BEGIN Provided data
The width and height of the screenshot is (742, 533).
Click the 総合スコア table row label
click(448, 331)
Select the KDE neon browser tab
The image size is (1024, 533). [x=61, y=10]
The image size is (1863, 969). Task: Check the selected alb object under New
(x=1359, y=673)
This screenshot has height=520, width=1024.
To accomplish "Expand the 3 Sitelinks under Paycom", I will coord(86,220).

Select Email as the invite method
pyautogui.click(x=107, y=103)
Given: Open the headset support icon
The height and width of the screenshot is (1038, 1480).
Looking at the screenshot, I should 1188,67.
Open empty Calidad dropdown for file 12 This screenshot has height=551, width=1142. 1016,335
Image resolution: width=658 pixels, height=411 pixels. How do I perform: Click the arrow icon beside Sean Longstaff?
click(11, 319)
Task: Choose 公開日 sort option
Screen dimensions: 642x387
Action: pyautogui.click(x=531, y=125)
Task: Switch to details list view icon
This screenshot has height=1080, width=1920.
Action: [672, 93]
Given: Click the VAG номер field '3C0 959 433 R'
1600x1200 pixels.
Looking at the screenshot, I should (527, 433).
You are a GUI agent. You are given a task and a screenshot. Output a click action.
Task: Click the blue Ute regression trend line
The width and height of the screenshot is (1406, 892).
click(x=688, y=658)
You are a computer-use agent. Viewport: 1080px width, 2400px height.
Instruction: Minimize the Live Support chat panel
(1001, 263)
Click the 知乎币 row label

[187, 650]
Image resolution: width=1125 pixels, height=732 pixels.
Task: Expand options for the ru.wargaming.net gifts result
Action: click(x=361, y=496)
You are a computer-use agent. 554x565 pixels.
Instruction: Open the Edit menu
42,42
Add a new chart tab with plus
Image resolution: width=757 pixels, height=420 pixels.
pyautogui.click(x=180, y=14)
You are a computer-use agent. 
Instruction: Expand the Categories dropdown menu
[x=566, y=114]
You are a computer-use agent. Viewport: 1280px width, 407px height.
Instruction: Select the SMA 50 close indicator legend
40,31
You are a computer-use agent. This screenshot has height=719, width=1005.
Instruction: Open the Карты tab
END Provided data
Task statement: Print all the entries in the dataset excerpt above again, word for word and with nothing changed.

Expected answer:
The width and height of the screenshot is (742, 533).
Click the 総合スコア table row label
click(448, 331)
Select the KDE neon browser tab
The image size is (1024, 533). [x=61, y=10]
The image size is (1863, 969). Task: Check the selected alb object under New
(x=1359, y=673)
This screenshot has height=520, width=1024.
To accomplish "Expand the 3 Sitelinks under Paycom", I will coord(86,220).

Select Email as the invite method
pyautogui.click(x=107, y=103)
Given: Open the headset support icon
The height and width of the screenshot is (1038, 1480).
Looking at the screenshot, I should 1188,67.
Open empty Calidad dropdown for file 12 This screenshot has height=551, width=1142. 1016,335
Image resolution: width=658 pixels, height=411 pixels. How do I perform: Click the arrow icon beside Sean Longstaff?
click(11, 319)
Task: Choose 公開日 sort option
Screen dimensions: 642x387
Action: pyautogui.click(x=531, y=125)
Task: Switch to details list view icon
This screenshot has height=1080, width=1920.
Action: [672, 93]
Given: Click the VAG номер field '3C0 959 433 R'
1600x1200 pixels.
Looking at the screenshot, I should (527, 433).
You are a GUI agent. You are given a task and a screenshot. Output a click action.
Task: Click the blue Ute regression trend line
The width and height of the screenshot is (1406, 892).
click(x=688, y=658)
You are a computer-use agent. Viewport: 1080px width, 2400px height.
Instruction: Minimize the Live Support chat panel
(1001, 263)
Click the 知乎币 row label

[187, 650]
Image resolution: width=1125 pixels, height=732 pixels.
Task: Expand options for the ru.wargaming.net gifts result
Action: click(x=361, y=496)
You are a computer-use agent. 554x565 pixels.
Instruction: Open the Edit menu
42,42
Add a new chart tab with plus
Image resolution: width=757 pixels, height=420 pixels.
pyautogui.click(x=180, y=14)
You are a computer-use agent. 
Instruction: Expand the Categories dropdown menu
[x=566, y=114]
You are a computer-use agent. Viewport: 1280px width, 407px height.
Instruction: Select the SMA 50 close indicator legend
40,31
You are a computer-use agent. This screenshot has height=719, width=1005.
Instruction: Open the Карты tab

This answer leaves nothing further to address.